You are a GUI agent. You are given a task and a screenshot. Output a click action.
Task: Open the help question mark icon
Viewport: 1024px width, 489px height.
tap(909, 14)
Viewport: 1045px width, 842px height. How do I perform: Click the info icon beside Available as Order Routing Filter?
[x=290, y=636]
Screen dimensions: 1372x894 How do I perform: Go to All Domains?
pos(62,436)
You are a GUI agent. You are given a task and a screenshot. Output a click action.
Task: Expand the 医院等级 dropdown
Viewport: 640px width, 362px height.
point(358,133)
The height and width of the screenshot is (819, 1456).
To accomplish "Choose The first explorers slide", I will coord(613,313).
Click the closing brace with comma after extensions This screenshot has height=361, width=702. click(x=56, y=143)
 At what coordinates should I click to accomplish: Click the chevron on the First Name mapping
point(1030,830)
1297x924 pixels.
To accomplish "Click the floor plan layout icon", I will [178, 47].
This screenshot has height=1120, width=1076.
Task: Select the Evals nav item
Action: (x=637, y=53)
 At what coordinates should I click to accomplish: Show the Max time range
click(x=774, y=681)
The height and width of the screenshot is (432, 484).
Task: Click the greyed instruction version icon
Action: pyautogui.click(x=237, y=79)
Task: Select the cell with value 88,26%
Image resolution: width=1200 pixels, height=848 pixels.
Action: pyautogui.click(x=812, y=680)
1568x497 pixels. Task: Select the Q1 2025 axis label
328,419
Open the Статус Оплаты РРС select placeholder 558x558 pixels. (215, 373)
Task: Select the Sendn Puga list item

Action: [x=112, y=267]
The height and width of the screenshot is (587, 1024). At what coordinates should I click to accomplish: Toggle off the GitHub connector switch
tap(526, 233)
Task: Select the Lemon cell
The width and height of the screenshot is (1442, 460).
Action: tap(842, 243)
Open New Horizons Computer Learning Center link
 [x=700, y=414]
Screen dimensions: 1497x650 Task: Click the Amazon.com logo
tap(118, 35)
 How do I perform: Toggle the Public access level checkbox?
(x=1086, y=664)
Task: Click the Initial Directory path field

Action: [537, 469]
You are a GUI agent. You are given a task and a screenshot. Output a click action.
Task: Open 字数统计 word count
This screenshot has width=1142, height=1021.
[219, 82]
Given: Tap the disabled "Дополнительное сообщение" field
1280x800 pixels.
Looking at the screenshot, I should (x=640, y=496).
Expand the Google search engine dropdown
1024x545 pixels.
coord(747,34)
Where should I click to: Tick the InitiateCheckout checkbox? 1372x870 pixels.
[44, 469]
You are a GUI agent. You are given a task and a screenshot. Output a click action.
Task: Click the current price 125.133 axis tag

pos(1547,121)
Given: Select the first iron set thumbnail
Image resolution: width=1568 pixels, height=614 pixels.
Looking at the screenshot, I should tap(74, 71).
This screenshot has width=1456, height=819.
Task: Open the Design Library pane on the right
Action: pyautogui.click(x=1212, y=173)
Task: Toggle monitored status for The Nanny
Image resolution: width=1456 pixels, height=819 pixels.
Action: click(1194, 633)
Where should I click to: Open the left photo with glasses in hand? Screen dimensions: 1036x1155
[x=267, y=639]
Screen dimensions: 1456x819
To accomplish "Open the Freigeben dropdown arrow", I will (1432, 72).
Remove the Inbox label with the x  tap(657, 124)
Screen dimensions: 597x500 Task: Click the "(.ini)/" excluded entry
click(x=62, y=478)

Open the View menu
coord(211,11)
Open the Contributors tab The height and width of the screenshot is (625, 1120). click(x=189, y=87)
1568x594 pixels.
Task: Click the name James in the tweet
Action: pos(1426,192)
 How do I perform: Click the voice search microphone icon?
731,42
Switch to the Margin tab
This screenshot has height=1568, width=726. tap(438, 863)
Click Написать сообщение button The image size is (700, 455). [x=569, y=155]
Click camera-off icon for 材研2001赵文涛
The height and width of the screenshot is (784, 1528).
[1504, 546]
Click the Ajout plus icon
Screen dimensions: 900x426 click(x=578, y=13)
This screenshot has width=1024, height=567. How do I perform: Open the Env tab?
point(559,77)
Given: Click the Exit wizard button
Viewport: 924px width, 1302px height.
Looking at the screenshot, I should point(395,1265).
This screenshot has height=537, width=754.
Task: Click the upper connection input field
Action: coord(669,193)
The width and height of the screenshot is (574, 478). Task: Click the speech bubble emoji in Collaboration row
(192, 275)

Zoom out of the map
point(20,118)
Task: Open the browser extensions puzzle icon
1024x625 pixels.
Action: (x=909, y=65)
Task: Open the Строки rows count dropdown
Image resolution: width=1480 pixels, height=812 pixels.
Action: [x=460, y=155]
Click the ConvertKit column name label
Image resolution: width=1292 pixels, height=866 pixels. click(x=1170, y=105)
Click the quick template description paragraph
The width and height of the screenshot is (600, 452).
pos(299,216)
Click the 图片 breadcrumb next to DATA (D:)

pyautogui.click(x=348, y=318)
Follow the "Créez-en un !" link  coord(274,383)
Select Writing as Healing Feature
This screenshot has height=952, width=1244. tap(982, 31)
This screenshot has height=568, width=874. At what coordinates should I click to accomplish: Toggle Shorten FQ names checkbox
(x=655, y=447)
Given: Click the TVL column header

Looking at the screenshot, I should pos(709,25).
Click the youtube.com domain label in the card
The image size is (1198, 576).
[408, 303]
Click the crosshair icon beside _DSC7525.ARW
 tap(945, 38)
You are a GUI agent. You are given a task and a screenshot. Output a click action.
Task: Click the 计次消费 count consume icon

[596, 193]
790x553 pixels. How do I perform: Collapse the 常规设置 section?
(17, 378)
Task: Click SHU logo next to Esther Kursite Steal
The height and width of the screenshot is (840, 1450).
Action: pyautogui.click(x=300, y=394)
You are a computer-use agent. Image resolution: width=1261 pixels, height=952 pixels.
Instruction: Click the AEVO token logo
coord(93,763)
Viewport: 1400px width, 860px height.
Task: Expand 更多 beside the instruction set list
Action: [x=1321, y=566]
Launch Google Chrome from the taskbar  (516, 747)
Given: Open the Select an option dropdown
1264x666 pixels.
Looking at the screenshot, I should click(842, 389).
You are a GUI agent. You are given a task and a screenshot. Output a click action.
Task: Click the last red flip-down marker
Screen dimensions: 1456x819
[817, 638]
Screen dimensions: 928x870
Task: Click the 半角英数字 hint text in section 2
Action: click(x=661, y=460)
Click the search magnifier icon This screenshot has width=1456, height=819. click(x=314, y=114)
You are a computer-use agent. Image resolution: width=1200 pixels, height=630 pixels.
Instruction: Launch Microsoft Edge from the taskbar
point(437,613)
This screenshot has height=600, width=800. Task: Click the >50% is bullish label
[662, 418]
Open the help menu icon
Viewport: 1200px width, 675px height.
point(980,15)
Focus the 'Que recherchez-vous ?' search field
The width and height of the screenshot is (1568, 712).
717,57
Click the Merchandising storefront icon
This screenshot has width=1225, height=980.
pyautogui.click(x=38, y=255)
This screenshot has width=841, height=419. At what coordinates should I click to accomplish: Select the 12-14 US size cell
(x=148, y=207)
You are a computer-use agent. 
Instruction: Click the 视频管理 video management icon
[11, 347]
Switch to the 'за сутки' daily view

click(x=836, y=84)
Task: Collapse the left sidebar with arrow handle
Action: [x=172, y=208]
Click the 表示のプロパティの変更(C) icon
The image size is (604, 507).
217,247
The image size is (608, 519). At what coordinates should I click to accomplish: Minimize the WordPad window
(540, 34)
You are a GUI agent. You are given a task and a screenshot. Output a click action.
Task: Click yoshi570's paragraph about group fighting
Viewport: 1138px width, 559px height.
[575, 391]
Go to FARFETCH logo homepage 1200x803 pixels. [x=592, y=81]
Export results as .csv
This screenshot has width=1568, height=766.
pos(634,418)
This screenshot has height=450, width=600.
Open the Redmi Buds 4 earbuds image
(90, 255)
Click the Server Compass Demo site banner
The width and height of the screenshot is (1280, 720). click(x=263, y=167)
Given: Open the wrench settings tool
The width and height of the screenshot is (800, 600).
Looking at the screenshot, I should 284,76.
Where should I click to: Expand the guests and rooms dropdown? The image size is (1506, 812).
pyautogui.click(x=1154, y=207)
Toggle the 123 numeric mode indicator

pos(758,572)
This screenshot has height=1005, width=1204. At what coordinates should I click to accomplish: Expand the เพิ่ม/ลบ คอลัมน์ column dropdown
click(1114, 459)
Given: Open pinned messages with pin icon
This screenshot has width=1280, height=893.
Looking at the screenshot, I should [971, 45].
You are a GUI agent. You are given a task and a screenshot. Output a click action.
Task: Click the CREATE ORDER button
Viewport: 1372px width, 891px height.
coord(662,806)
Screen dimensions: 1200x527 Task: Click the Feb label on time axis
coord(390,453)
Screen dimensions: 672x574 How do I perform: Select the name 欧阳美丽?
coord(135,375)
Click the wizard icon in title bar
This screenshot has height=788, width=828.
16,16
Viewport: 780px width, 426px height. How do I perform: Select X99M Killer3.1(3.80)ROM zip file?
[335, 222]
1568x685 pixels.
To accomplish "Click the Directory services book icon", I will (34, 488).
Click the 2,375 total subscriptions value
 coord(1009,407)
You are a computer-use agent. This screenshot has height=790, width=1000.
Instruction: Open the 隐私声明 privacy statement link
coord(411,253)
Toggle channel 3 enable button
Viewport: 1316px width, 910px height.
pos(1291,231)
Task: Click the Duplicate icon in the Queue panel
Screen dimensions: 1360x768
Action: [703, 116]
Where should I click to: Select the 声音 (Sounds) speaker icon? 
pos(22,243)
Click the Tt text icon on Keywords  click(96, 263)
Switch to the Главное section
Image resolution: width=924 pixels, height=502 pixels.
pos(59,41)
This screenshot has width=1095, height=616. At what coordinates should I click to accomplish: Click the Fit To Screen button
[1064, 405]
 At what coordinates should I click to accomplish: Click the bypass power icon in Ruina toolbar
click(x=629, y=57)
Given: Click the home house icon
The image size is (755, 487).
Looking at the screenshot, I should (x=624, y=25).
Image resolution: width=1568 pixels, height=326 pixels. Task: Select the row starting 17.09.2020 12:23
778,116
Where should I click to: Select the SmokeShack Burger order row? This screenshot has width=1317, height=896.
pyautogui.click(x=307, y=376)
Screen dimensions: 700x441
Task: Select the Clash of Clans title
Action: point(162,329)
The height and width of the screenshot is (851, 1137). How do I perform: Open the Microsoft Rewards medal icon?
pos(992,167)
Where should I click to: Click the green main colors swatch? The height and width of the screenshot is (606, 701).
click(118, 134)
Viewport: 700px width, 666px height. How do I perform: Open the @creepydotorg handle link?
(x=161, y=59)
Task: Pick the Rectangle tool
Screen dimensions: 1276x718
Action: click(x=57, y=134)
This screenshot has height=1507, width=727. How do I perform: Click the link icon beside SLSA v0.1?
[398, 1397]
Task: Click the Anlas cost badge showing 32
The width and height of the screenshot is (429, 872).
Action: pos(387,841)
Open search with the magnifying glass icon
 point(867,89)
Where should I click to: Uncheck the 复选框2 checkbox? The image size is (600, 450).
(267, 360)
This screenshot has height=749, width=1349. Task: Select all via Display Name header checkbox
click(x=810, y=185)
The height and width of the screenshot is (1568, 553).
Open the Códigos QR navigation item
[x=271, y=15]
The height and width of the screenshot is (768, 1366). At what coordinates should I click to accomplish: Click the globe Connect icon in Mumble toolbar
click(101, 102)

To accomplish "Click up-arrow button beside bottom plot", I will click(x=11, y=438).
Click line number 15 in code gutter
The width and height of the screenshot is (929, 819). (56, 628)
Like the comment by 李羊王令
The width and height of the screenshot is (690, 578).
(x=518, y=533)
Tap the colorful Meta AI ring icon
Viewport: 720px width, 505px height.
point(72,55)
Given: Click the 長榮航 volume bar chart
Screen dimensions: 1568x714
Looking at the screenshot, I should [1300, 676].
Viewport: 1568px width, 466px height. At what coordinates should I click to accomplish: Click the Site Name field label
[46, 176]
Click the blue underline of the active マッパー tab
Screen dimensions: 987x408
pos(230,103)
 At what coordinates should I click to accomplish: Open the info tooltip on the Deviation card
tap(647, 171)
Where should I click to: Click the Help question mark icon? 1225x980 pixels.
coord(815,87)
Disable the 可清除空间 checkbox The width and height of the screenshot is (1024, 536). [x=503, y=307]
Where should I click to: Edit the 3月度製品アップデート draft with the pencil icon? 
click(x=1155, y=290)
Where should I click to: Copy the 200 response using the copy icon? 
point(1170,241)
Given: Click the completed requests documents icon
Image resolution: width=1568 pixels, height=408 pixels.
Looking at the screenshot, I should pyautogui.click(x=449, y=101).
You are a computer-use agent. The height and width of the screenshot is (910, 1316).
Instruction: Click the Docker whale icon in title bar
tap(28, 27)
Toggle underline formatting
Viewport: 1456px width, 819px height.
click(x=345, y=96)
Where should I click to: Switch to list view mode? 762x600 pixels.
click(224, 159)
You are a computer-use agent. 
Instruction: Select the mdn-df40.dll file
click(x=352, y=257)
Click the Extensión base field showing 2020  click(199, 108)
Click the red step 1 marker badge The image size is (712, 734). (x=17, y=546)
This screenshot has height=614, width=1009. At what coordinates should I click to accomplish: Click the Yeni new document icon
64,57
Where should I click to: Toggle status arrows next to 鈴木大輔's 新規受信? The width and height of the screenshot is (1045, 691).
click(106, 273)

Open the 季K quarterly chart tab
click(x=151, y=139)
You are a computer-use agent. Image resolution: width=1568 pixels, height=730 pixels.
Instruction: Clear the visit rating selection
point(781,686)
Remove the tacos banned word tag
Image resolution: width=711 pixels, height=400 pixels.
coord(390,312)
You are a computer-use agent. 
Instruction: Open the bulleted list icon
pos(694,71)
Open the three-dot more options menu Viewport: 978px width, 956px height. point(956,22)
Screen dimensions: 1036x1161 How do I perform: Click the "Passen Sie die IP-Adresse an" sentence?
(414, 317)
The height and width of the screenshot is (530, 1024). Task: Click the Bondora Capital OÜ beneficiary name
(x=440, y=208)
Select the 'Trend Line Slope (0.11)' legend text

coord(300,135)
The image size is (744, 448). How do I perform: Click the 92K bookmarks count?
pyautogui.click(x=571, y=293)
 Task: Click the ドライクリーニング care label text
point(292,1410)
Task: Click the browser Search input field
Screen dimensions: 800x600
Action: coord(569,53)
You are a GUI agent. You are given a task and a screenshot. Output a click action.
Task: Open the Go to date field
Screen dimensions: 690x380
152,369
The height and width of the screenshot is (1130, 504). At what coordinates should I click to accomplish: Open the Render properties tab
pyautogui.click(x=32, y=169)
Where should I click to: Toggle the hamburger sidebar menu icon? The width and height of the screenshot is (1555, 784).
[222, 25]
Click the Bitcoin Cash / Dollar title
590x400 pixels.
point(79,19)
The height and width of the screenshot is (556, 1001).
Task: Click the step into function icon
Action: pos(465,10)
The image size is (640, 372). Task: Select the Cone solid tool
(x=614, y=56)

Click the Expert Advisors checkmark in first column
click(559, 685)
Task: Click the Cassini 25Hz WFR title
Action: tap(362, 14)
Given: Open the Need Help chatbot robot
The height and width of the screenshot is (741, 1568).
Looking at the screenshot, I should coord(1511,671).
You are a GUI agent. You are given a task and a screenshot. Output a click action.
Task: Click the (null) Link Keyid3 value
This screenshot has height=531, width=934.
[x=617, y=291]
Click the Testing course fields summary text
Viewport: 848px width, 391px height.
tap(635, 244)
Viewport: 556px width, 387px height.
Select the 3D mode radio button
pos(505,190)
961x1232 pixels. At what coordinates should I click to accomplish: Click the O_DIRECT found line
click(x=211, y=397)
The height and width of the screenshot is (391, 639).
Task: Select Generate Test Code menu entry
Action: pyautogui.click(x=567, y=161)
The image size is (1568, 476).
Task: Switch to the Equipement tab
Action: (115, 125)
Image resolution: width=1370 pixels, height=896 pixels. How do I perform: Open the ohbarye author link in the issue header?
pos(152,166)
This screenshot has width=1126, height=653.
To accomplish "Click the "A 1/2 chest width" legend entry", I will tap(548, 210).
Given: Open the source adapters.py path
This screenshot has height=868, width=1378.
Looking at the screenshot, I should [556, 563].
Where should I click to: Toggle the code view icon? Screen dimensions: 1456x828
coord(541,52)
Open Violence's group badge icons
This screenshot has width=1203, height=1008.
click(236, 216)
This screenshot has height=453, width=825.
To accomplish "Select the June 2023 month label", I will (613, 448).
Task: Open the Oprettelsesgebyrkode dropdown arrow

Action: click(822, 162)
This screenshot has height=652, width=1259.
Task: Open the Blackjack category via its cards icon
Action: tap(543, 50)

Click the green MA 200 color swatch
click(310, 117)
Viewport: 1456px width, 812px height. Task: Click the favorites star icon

======

▸ Work required:
Copy every line exactly, from the line containing "Where should I click to: Click the green" down to the line containing "Disable the 可清除空间", both of those lines included.

▸ Task solution:
Where should I click to: Click the green main colors swatch? The height and width of the screenshot is (606, 701).
click(118, 134)
Viewport: 700px width, 666px height. How do I perform: Open the @creepydotorg handle link?
(x=161, y=59)
Task: Pick the Rectangle tool
Screen dimensions: 1276x718
Action: click(x=57, y=134)
This screenshot has height=1507, width=727. How do I perform: Click the link icon beside SLSA v0.1?
[398, 1397]
Task: Click the Anlas cost badge showing 32
The width and height of the screenshot is (429, 872).
Action: pos(387,841)
Open search with the magnifying glass icon
 point(867,89)
Where should I click to: Uncheck the 复选框2 checkbox? The image size is (600, 450).
(267, 360)
This screenshot has height=749, width=1349. Task: Select all via Display Name header checkbox
click(x=810, y=185)
The height and width of the screenshot is (1568, 553).
Open the Códigos QR navigation item
[x=271, y=15]
The height and width of the screenshot is (768, 1366). At what coordinates should I click to accomplish: Click the globe Connect icon in Mumble toolbar
click(101, 102)

To accomplish "Click up-arrow button beside bottom plot", I will click(x=11, y=438).
Click line number 15 in code gutter
The width and height of the screenshot is (929, 819). (56, 628)
Like the comment by 李羊王令
The width and height of the screenshot is (690, 578).
(x=518, y=533)
Tap the colorful Meta AI ring icon
Viewport: 720px width, 505px height.
point(72,55)
Given: Click the 長榮航 volume bar chart
Screen dimensions: 1568x714
Looking at the screenshot, I should [1300, 676].
Viewport: 1568px width, 466px height. At what coordinates should I click to accomplish: Click the Site Name field label
[46, 176]
Click the blue underline of the active マッパー tab
Screen dimensions: 987x408
pos(230,103)
 At what coordinates should I click to accomplish: Open the info tooltip on the Deviation card
tap(647, 171)
Where should I click to: Click the Help question mark icon? 1225x980 pixels.
coord(815,87)
Disable the 可清除空间 checkbox The width and height of the screenshot is (1024, 536). [x=503, y=307]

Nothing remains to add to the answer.